On July 1, 2025, Velo3D, Inc. (the “Company”) filed a Certificate of Amendment (the “Amendment”) to its Certificate of Incorporation, as amended (the “Certificate of Incorporation”), with the Secretary of State of the State of Delaware to remove Section 1 of Article VIII of the Certificate of Incorporation, which prohibited stockholder action by written consent without a stockholder meeting. The Amendment became effective on July 1, 2025.
As more fully described herein, the Company’s stockholders approved the Amendment at the Annual Meeting of Stockholders held on June 27, 2025 (the “Annual Meeting”). As a result of the Amendment, stockholders will be permitted to act by written consent to the extent permitted under the General Corporation Law of the State of Delaware.
The foregoing description of the Amendment does not purport to be complete and is qualified in its entirety by reference to the Amendment. A copy of the Amendment is being filed as Exhibit 3.1 to this Current Report on Form 8-K and is incorporated herein by reference.
Item 5.07 Submission of Matters to a Vote of Security Holders.
At the Annual Meeting, the stockholders of the Company voted on four proposals, each of which is described in more detail in the Company’s Definitive Proxy Statement on Schedule 14A filed with the Securities and Exchange Commission (the “SEC”) on April 30, 2025, as supplemented by the supplement to the Proxy Statement filed with the SEC on June 16, 2025. There were 200,729,097 shares of the Company’s common stock, par value $0.00001 per share (“Common Stock”), present at the Annual Meeting, online or by proxy, which constituted a quorum for the transaction of business.
At the Annual Meeting, the Company’s stockholders voted on the following proposals:
| 1. | To elect two Class I directors of the Company, each to serve a three-year term expiring at the 2028 Annual Meeting of Stockholders and until such director’s successor is duly elected and qualified; |
| 2. | To ratify the appointment of Frank, Rimerman +Co.
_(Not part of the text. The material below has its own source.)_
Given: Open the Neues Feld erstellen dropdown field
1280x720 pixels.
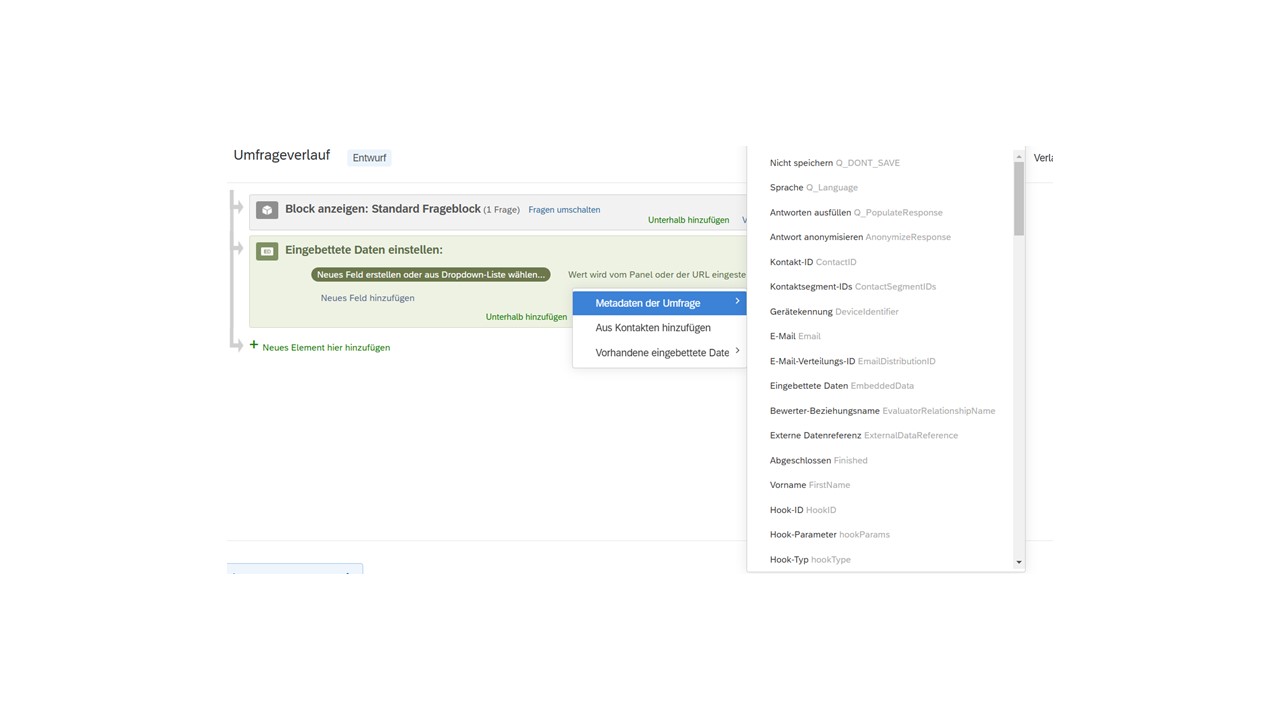Looking at the screenshot, I should coord(430,275).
LLP as the Company’s independent registered public accounting firm for the year ending December 31, 2025; |
| 3. | To approve an amendment to the Company’s certificate of incorporation, as amended, to effect a reverse stock split of Common Stock at a ratio, ranging from one-for-five (1:5) to one-for-fifty (1:50), with the exact ratio to be set within that range at the discretion of the Board of Directors (the “Board”) without further approval or authorization of the Company’s stockholders; and |
| 4. | To approve an amendment to the Company’s certificate of incorporation, as amended, to allow stockholders to act by written consent. |
The final results for each of these proposals are as follows:
Proposal 1: Election of Directors.
| Nominee | Votes For | Votes Withheld | Broker Non-Votes | |||
| Adrian Keppler | 192,982,263 | 146,343 | 7,600,491 | |||
| Jason Lloyd | 193,034,548 | 94,058 | 7,600,491 |
As a result, the stockholders elected each of Adrian Keppler and Jason Lloyd as Class I directors to serve until the 2028 Annual Meeting of Stockholders and until such director’s successor is duly elected and qualified.
Proposal 2: Ratification of Appointment of Independent Registered Public Accounting Firm.
| Votes For | Votes Against | Abstentions | ||
| 200,188,533 | 58,515 | 482,049 |
As a result, the stockholders ratified the appointment of Frank, Rimerman + Co. LLP as the Company’s independent registered public accounting firm for the fiscal year ending December 31, 2025. There were no broker non-votes on this matter.
Proposal 3: Approval of the Certificate of Amendment to Effect a Reverse Stock Split of the Common Stock.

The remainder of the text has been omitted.